Practitioner literature published in books and magazines are aimed at implementers in the field and are not subject to the rigorous academic scrutiny of academic research, nor are artefacts presented in practitioner literature bound to any formal development process. The HEI is a complex domain lacking an academically rigorous domain-specific maturity model as the generic BI maturity models presented in practitioner literature contain no knowledge of the solution domain; this precludes the maturity of the solution domain from being addressed [3,7,19]. Solutions for developing domain-specific maturity models do exist.

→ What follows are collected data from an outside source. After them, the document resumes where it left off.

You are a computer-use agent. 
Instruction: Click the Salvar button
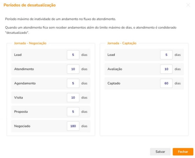tap(160, 152)
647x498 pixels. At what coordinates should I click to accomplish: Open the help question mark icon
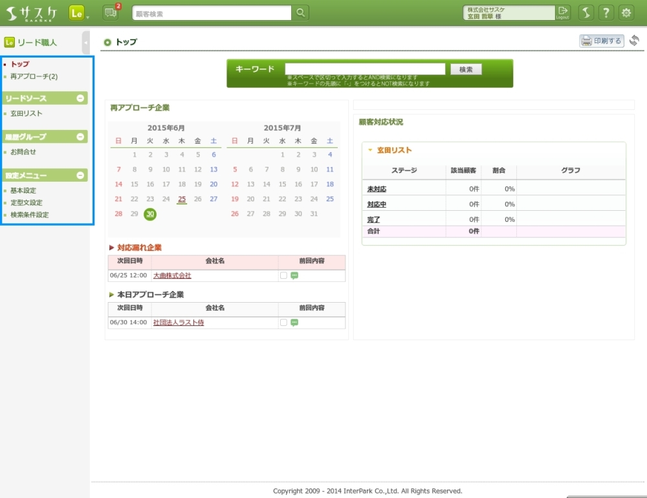point(606,13)
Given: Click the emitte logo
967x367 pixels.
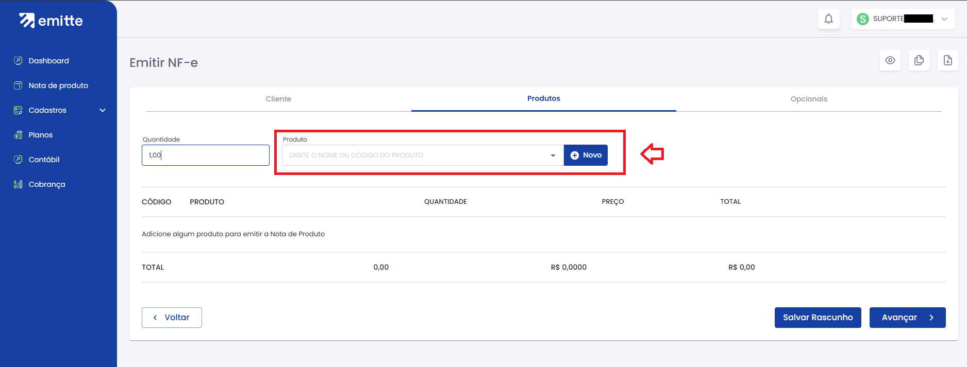Looking at the screenshot, I should (x=51, y=21).
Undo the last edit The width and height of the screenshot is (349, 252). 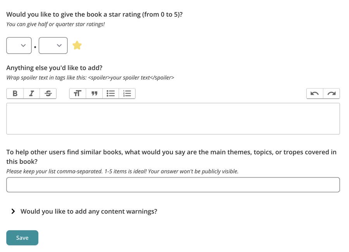pos(314,93)
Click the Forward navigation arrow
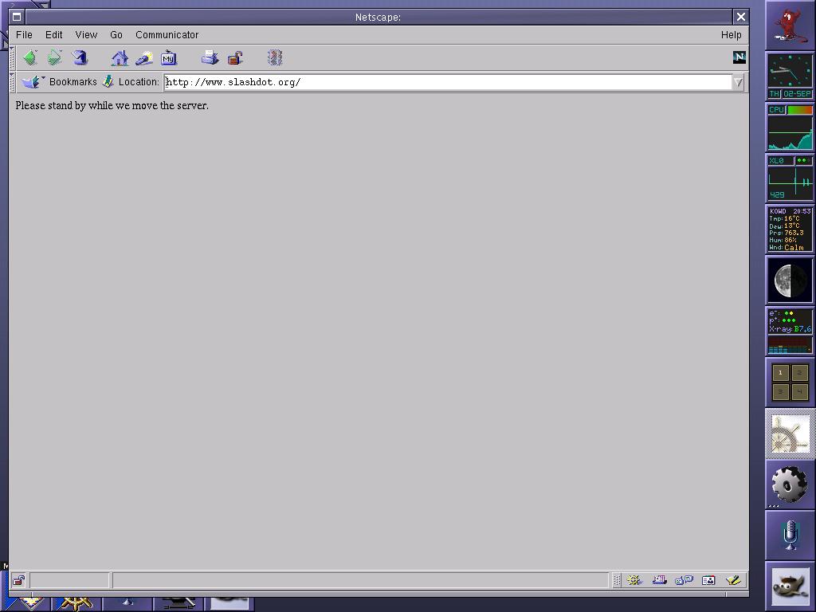816x612 pixels. (54, 57)
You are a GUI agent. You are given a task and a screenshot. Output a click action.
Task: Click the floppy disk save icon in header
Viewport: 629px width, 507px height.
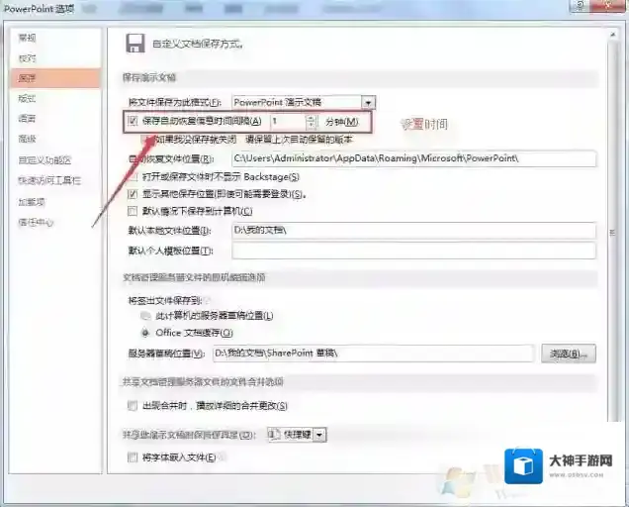click(x=135, y=44)
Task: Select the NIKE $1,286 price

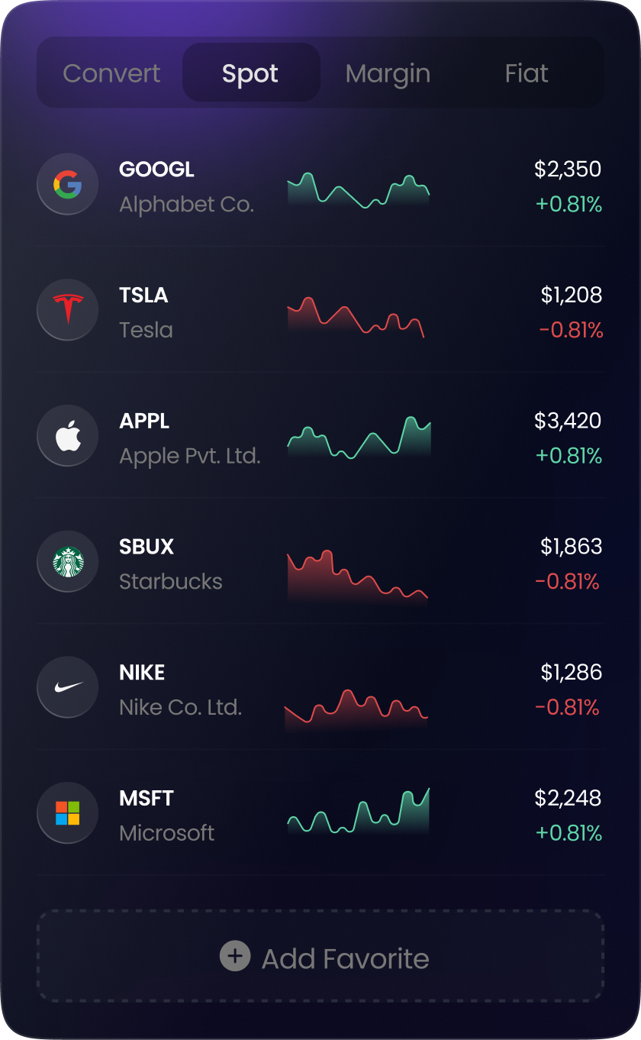Action: (572, 672)
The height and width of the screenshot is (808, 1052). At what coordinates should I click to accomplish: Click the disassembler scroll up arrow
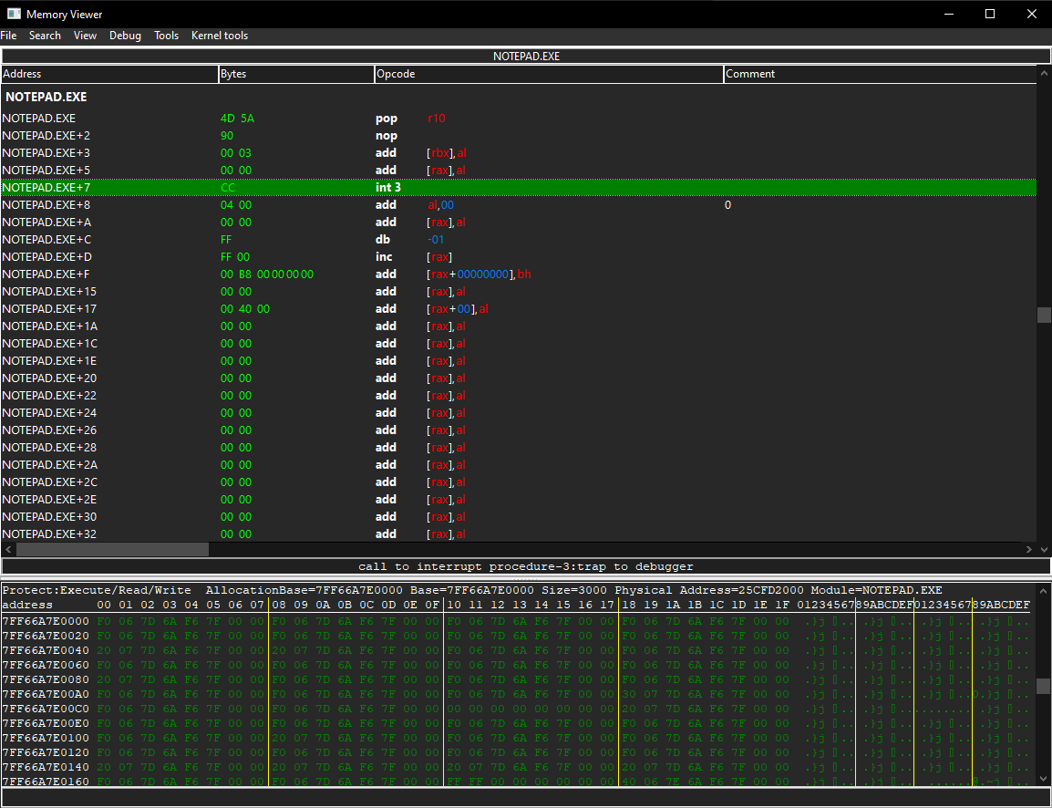coord(1044,74)
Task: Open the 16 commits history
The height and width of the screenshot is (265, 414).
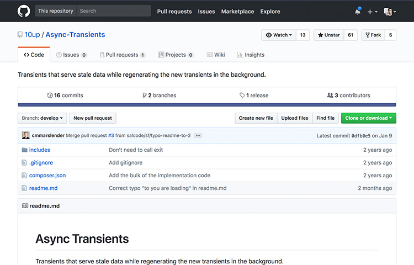Action: (65, 96)
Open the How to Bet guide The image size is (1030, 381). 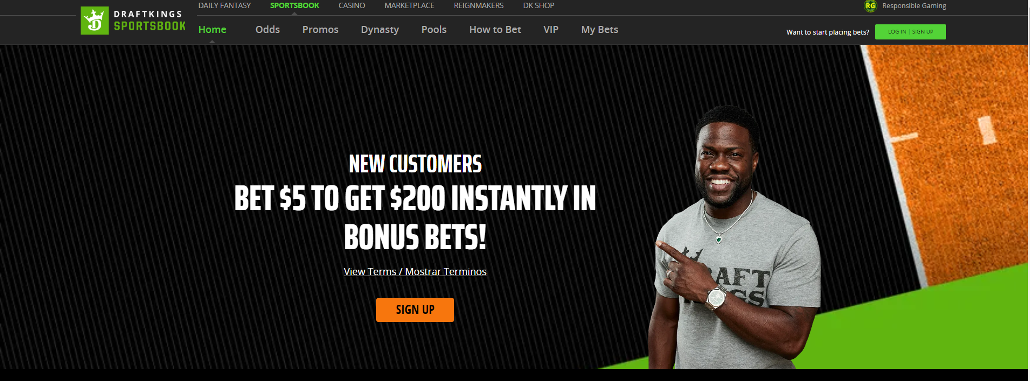pyautogui.click(x=495, y=30)
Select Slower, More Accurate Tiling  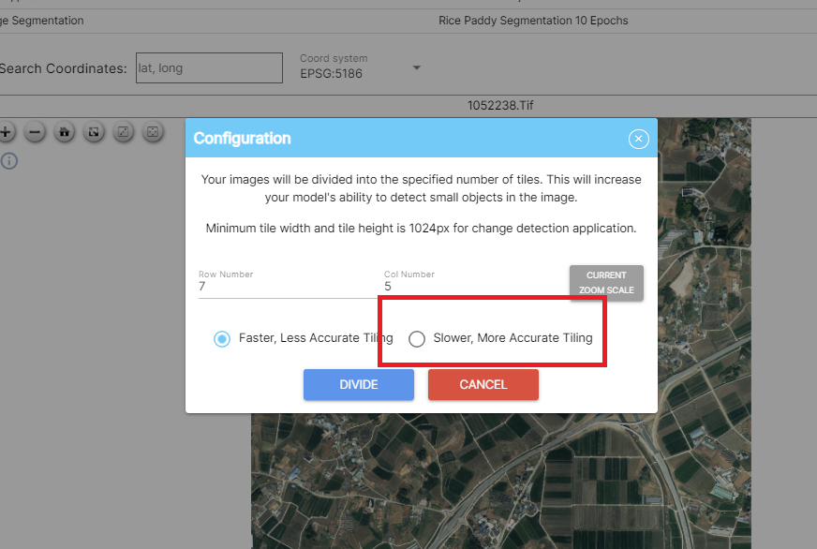point(417,338)
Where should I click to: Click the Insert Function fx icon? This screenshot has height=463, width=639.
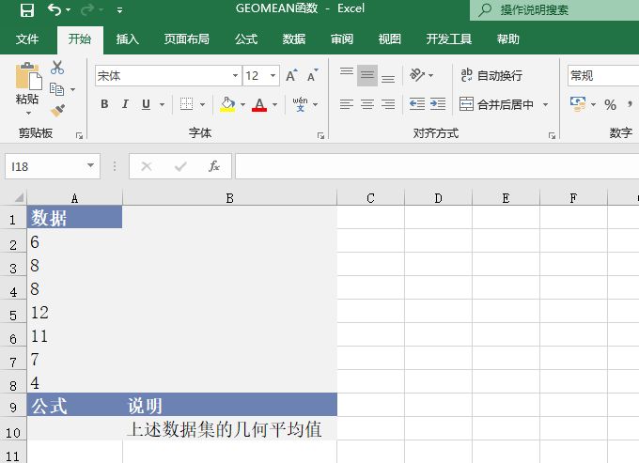[x=214, y=166]
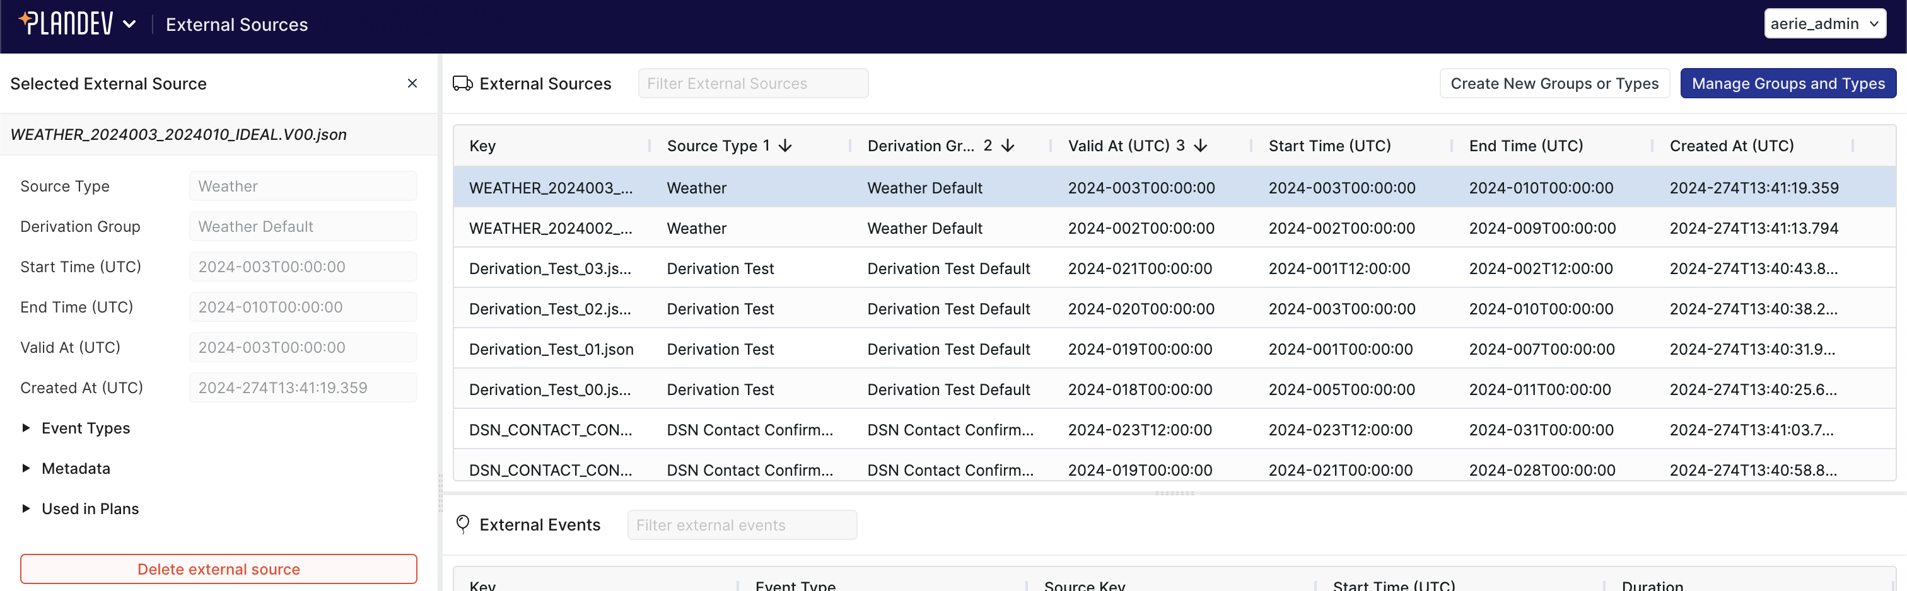1907x591 pixels.
Task: Click the External Events pin icon
Action: (463, 524)
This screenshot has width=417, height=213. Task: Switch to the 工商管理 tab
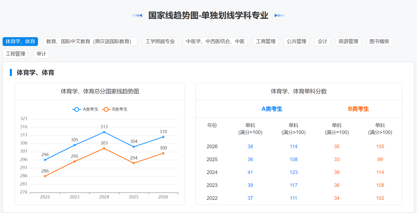tap(266, 42)
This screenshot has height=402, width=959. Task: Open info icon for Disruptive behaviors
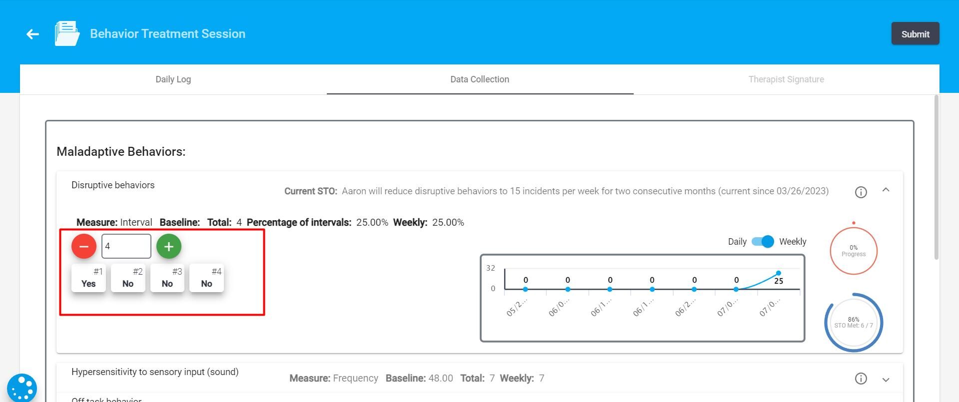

Design science is a problem-solving paradigm that generates innovative artefacts from ideas, practices, and technical capabilities through which the analysis, design, implementation, management, and use of information systems can be effectively and efficiently accomplished [20,21,22]. Utilizing design science, researchers may create and evaluate IT artefacts to solve well defined organizational problems [22]. BI Maturity models are just such an example of an IT artefact intended to solve organizational problems, specifically the problem of measuring BI maturity in a complex domain [7,22] such as an HEI.

In [22], seven guidelines are given for the generation of IT artefacts that adhere to design science principles. Guideline 6,

Table 1. Design science research guidelines [21].

Guideline	Description
Guideline 1: Design as an Artefact	Design science research must produce a viable artefact in the form of a construct, a model, a method, or an instantiation.
Guideline 2: Problem Relevance	The objective of design science research is to develop technology-based solutions to important and relevant business problems.
Guideline 3: Design Evaluation	The utility, quality, and efficacy of a design artefact must be rigorously demonstrated via well-executed evaluation methods.
Guideline 4: Research Contributions	Effective design science research must provide clear and verifiable contributions in the areas of the design artefact, design foundations, and/or design methodologies.
Guideline 5: Research Rigour	Design science research relies upon the application of rigorous methods in both the construction and evaluation of the design artefact.
Guideline 6: Design as a Search process	The search for an effective artefact requires utilizing available means to reach desired ends while satisfying laws in the problem environment.
Guideline 7: Communication of Research	Design science research must be presented effectively to both to technology-oriented as well as management-oriented audiences.

, advises that “Effective design requires knowledge of both the application domain (e.g., requirements and constraints) and the solution domain (e.g., technical and organizational)” [22]. Based on this guideline, generic BI maturity models, when used for an HEI, are not founded on design science guidelines.

The issue of general IS and BI maturity models lacking domain-specific characteristics has been identified in prior work [6,7,23]. Duarte et al. [6] identified that maturity models intended for use in higher education institutions were “too general and ignore important, specific characteristics of higher education organizations” while [5] noted “university maturity models do not suggest areas of work and practices that allow evaluating the level achieved, to strengthen continuous improvement”.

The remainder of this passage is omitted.